Yes, the Shannon Index originated in information theory and is widely applied beyond ecology. In information science, it measures the entropy or uncertainty in a message, which is the foundation of data compression algorithms. In economics, it quantifies market concentration and product diversity within industries. Linguists use it to measure vocabulary richness in texts. Urban planners apply it to assess land use diversity across neighborhoods. In genetics, it measures allelic diversity at specific loci within populations. Any system where items can be classified into categories with varying proportions can be analyzed using the Shannon Index.
How does disturbance affect the Shannon Diversity Index of an ecosystem?

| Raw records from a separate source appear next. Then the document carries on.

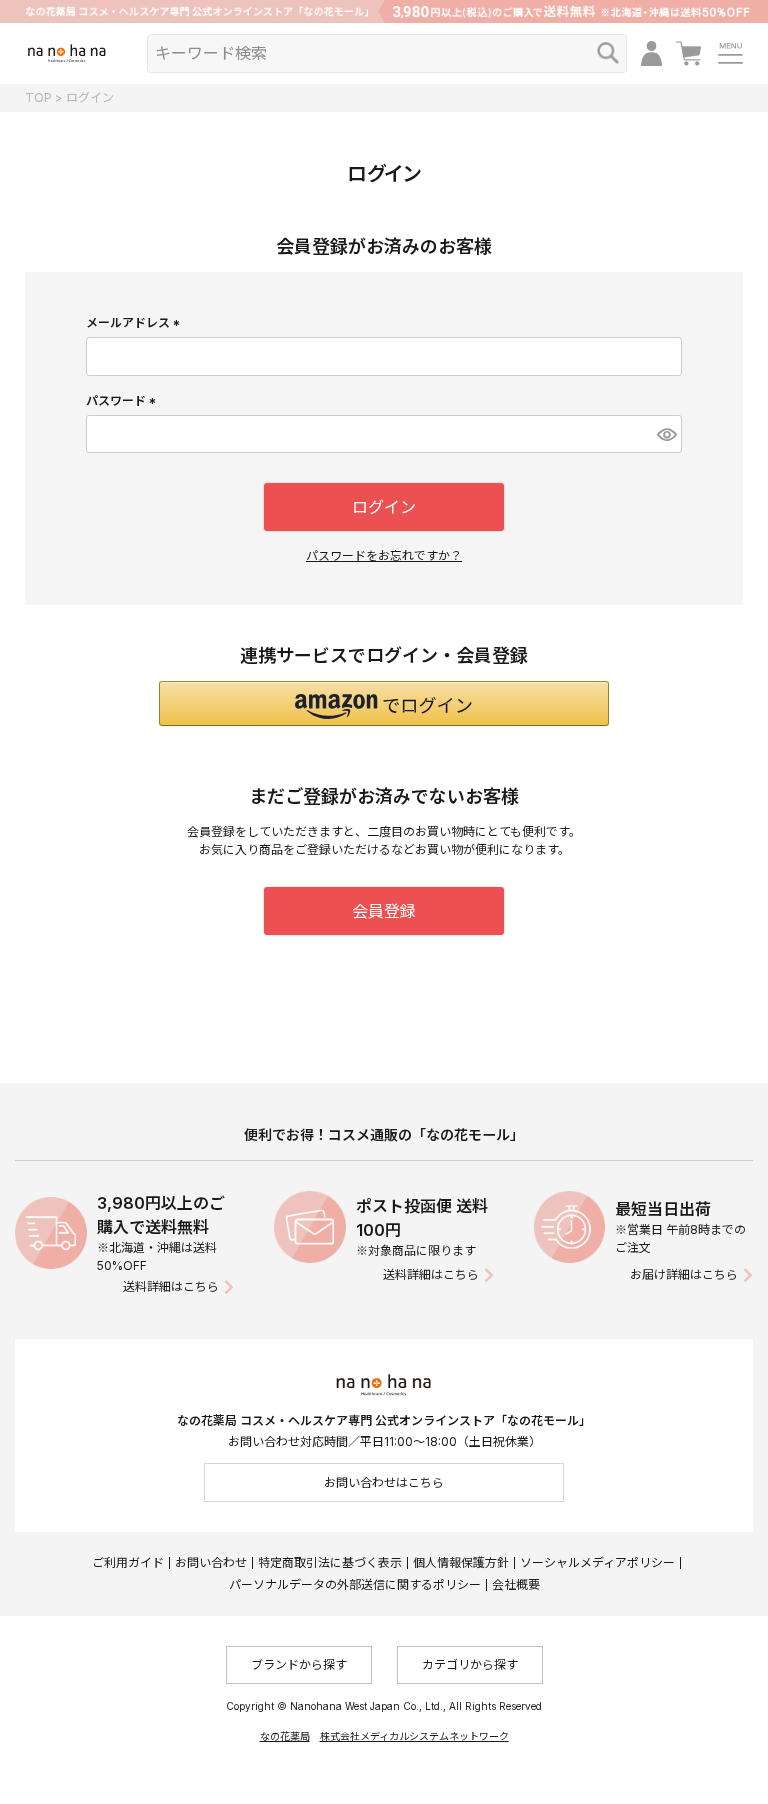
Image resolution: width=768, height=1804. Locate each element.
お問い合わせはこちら (384, 1482)
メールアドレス (135, 322)
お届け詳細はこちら (684, 1274)
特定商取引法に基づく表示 (330, 1562)
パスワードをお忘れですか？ (384, 555)
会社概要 (516, 1584)
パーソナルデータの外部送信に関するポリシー (355, 1584)
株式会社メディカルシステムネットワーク (414, 1736)
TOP (38, 97)
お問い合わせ (211, 1562)
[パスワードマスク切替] (666, 434)
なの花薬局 (285, 1736)
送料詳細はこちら (171, 1286)
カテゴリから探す (470, 1664)
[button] (384, 703)
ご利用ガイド (128, 1562)
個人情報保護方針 (461, 1562)
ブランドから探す (299, 1664)
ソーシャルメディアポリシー (597, 1562)
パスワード (123, 400)
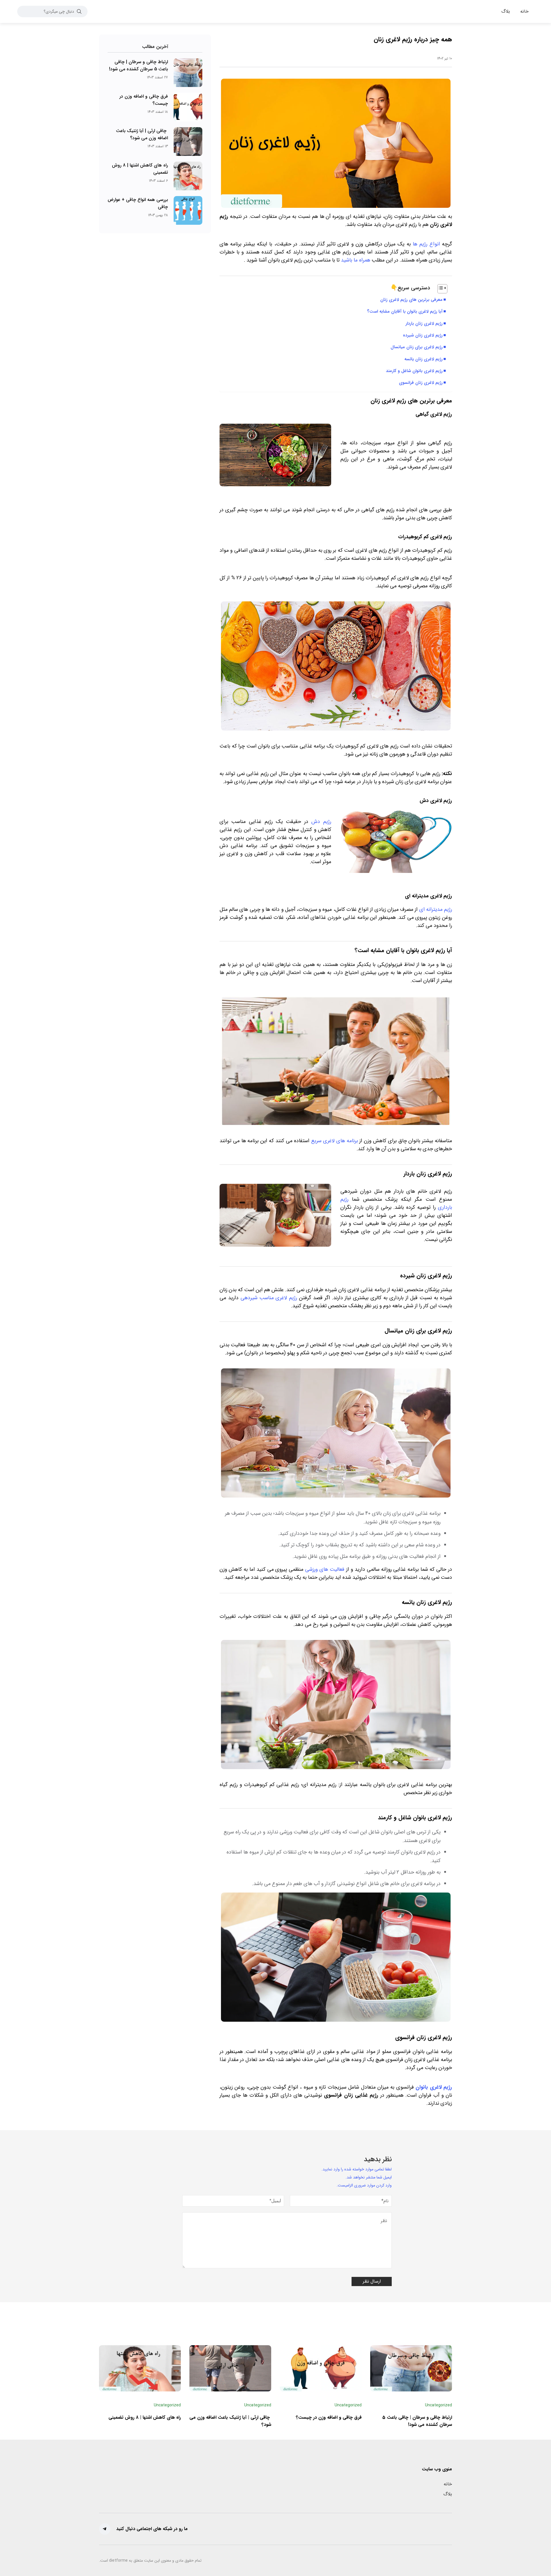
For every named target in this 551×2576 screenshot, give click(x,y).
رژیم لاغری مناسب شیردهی (268, 1298)
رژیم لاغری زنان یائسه (423, 359)
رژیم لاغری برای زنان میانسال (417, 347)
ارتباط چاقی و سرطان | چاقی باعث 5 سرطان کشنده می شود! (138, 65)
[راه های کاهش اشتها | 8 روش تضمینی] (188, 176)
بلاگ (447, 2494)
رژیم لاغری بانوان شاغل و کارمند (414, 370)
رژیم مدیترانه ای (435, 909)
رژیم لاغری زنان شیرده (423, 335)
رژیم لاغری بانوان (434, 2087)
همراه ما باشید (355, 260)
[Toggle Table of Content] (439, 289)
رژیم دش (321, 822)
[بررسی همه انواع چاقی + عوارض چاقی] (188, 210)
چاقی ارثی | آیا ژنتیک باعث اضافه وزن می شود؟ (142, 134)
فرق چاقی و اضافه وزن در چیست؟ (329, 2417)
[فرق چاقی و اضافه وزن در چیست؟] (188, 107)
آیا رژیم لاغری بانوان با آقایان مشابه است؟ (405, 311)
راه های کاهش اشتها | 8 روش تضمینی (144, 2417)
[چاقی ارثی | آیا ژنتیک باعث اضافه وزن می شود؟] (188, 141)
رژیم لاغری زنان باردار (424, 323)
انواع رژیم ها (426, 244)
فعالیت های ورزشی (324, 1569)
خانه (448, 2484)
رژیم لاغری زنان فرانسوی (421, 382)
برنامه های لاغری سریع (334, 1141)
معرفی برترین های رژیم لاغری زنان (411, 299)
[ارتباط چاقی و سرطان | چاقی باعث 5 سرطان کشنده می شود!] (188, 72)
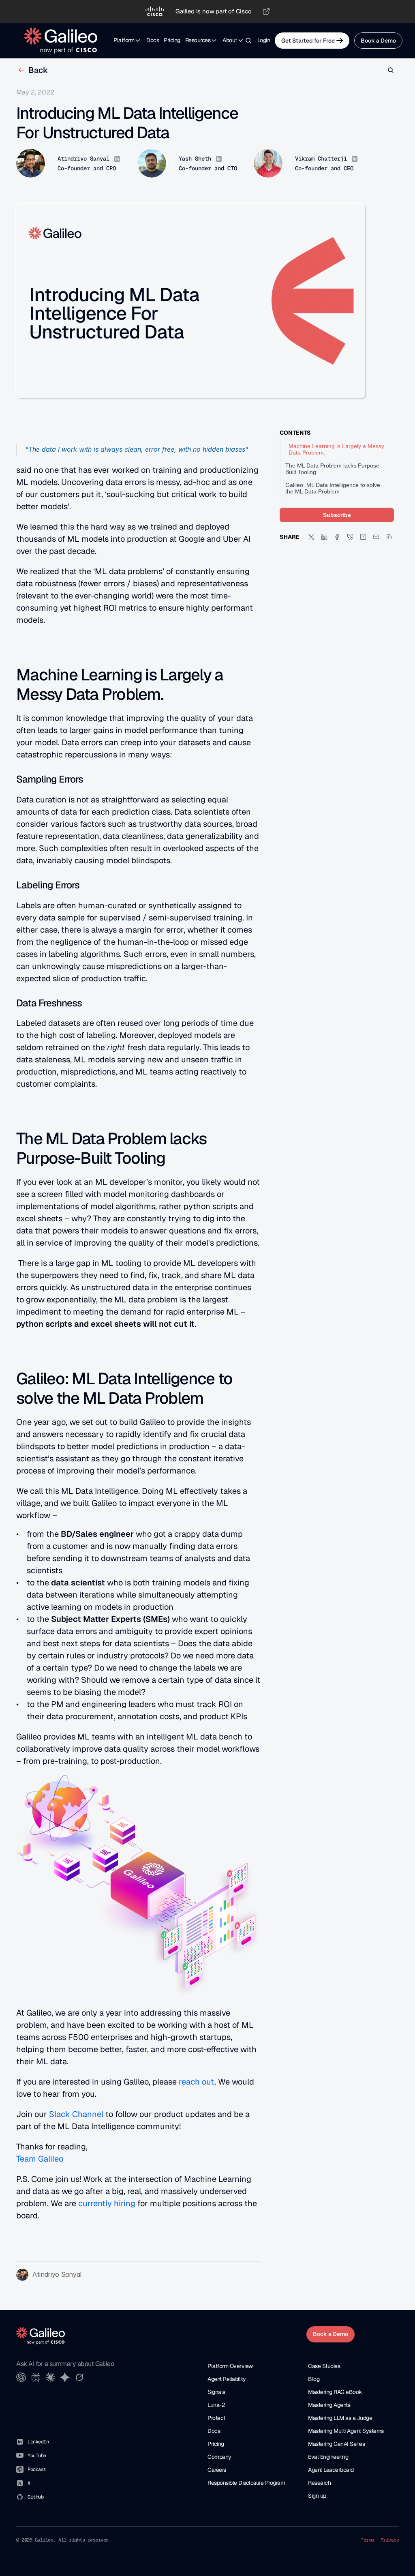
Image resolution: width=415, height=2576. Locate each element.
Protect (216, 2418)
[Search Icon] (248, 40)
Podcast (37, 2469)
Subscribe (337, 515)
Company (219, 2456)
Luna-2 (216, 2405)
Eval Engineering (328, 2456)
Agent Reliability (227, 2379)
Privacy (390, 2540)
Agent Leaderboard (331, 2469)
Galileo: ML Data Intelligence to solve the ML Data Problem (332, 488)
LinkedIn (38, 2442)
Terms (367, 2540)
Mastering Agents (329, 2405)
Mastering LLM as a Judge (340, 2418)
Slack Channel (76, 2114)
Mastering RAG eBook (335, 2392)
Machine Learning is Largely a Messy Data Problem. (336, 449)
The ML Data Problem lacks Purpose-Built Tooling (333, 468)
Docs (152, 40)
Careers (217, 2469)
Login (263, 40)
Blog (313, 2379)
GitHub (35, 2497)
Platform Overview (230, 2366)
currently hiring (106, 2203)
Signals (216, 2392)
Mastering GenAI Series (336, 2443)
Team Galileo (39, 2158)
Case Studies (324, 2366)
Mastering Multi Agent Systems (346, 2430)
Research (319, 2482)
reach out (195, 2081)
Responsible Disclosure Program (246, 2482)
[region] (207, 11)
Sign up (317, 2495)
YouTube (37, 2455)
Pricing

The intermediate disturbance hypothesis suggests that moderate levels of disturbance often maximize species diversity as measured by the Shannon Index. Low disturbance allows competitive dominance by a few species, reducing evenness and lowering H-prime. Extremely high disturbance eliminates many species, reducing richness dramatically. Moderate disturbance prevents competitive exclusion while allowing many species to coexist. For example, periodic controlled burns in grasslands maintain high Shannon diversity by preventing tree encroachment while sustaining native grass and wildflower species. Long-term monitoring of H-prime can reveal how ecosystems respond to both natural and human-caused disturbances.